The New Zealand Railways Magazine, Volume 10, Issue 11 (February 1, 1936)
“ The Vesper Service Murders,” by Van Wyck Mason (Eldon Press, London; Whitcombe & Tombs, N.Z. agents), is an exciting story of American gang warfare with the customary accompaniment of murder and intrigue. Here we meet once more that fascinating international detective, Captain Hugh North. He has plenty to do in this novel, for three murders occur in its early pages. The Eldon people are building up a big reputation with their detective thrillers and this book should increase their number of followers.
“ The Professor's Last Experiment,” by Harry Edmonds (Rich & Cowan, London; Whitcombe & Tombs, N.Z. agents), will interest even the most blase overworked reviewer. A professor who has discovered the secret of suspending wave lengths by a manipulation of radio activity and who claims and proves that he can abolish wars; an Australian millionaire; a naval commander; two fascinating women, and a wonderful yacht—these are the principal human ingredients in a story as eerie and as fascinating as one could imagine.
“Secret Servant,” by Bernard Newman (Victor Gollancy, London; Whitcombe & Tombs, N.Z. agents), is an amazing spy story.

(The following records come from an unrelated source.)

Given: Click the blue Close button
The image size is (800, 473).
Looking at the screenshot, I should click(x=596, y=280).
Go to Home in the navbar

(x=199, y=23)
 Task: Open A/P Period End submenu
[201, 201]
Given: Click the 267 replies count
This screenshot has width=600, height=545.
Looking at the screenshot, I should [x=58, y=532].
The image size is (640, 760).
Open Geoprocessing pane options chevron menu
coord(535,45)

The publishers declare with almost undue emphasis that “there is not a word of truth” in this book—” that it is fiction from the first page to the last.,” Plainly, without stating anything to the contrary, the shrewd purpose of Newman is to fill his book with such a wealth of suggestion (by the introduction into his yarn of historical personages, places and happenings) as to convey to his reader the thought that the amazing story narrated has in it seventy-five per cent. of fact. The reader is left wondering.

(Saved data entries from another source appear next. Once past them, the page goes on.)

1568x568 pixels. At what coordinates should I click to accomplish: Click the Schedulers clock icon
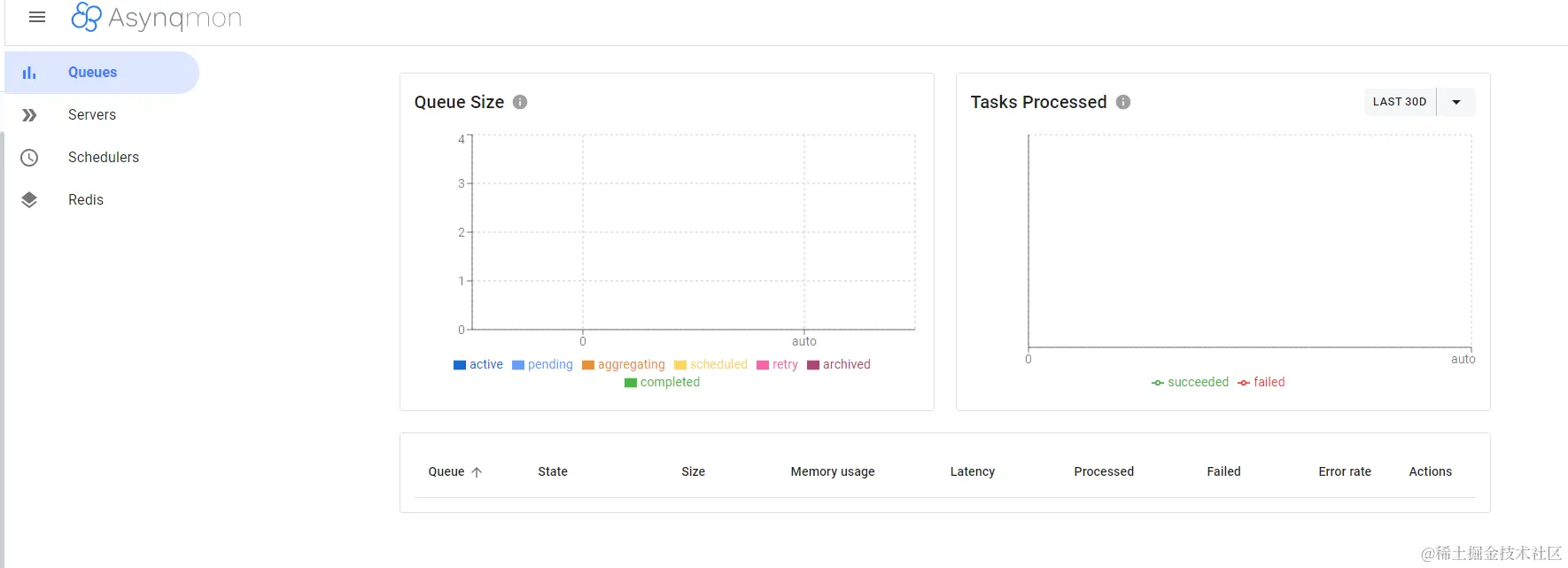29,158
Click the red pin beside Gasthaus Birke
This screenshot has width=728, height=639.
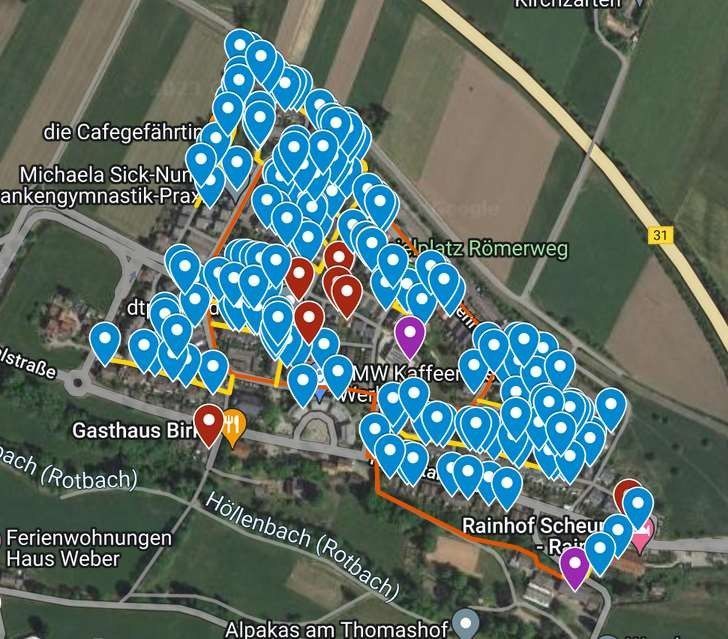(x=209, y=425)
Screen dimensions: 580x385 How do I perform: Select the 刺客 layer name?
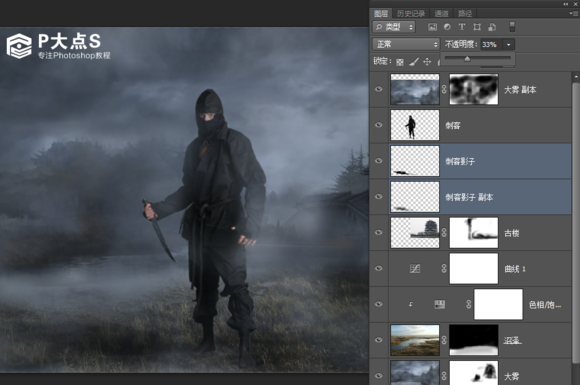click(x=453, y=125)
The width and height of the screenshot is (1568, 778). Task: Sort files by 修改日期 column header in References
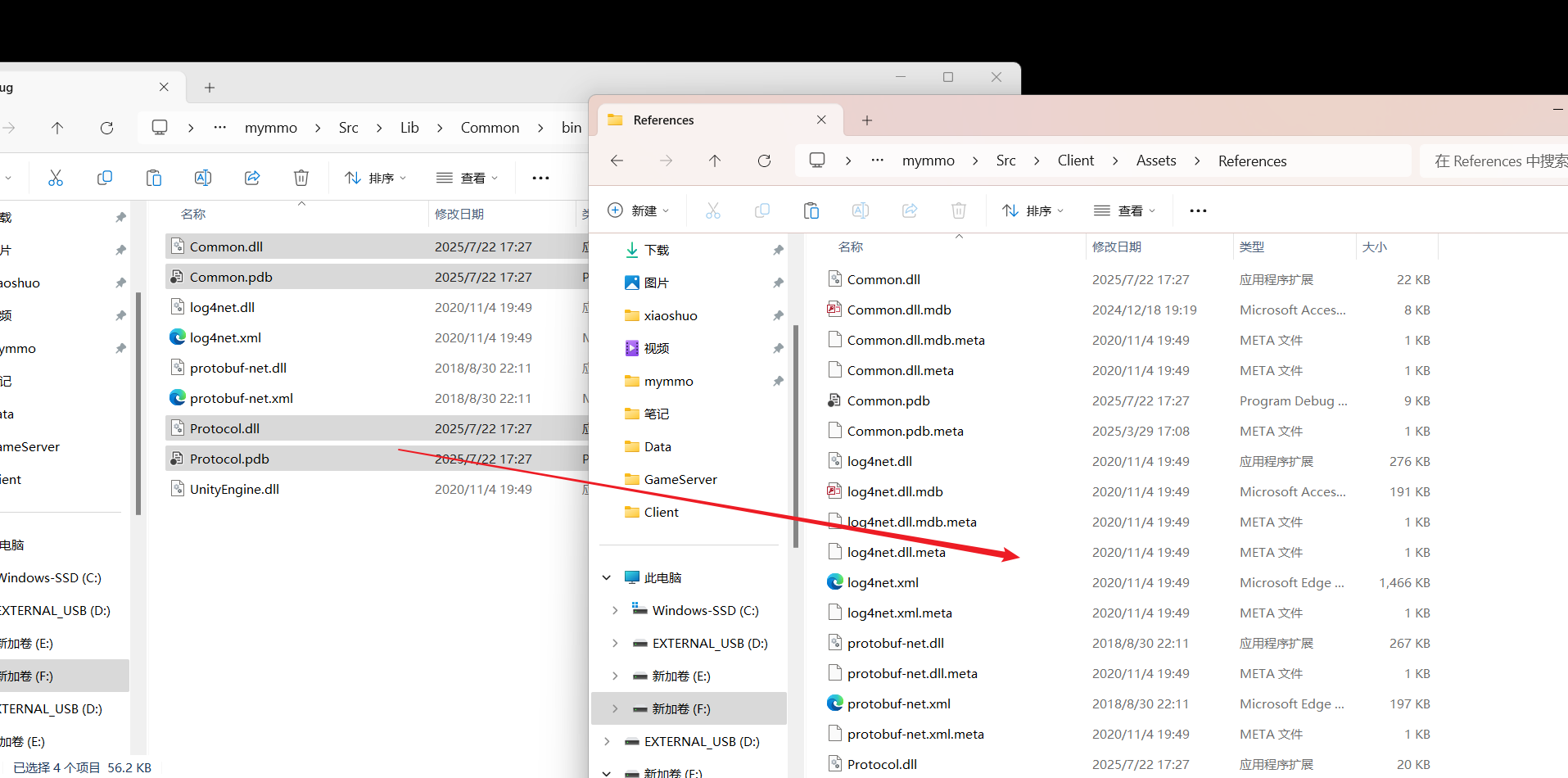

“ Chivalry,” by Rafael Sabatini (Hutchinson, London; Whitcombe & Tombs, N.Z. agents) is a new historical novel by this popular writer. Admirers of Sabatini, and they may be numbered in their thousands, will not be disappointed in this colourful exciting romance. The story deals with love, hate, and adventure in the picturesque atmosphere of the Italy of the fifteenth century. “Chivalry”—the title in association with the author's name suggests the whole appealing atmosphere of the story.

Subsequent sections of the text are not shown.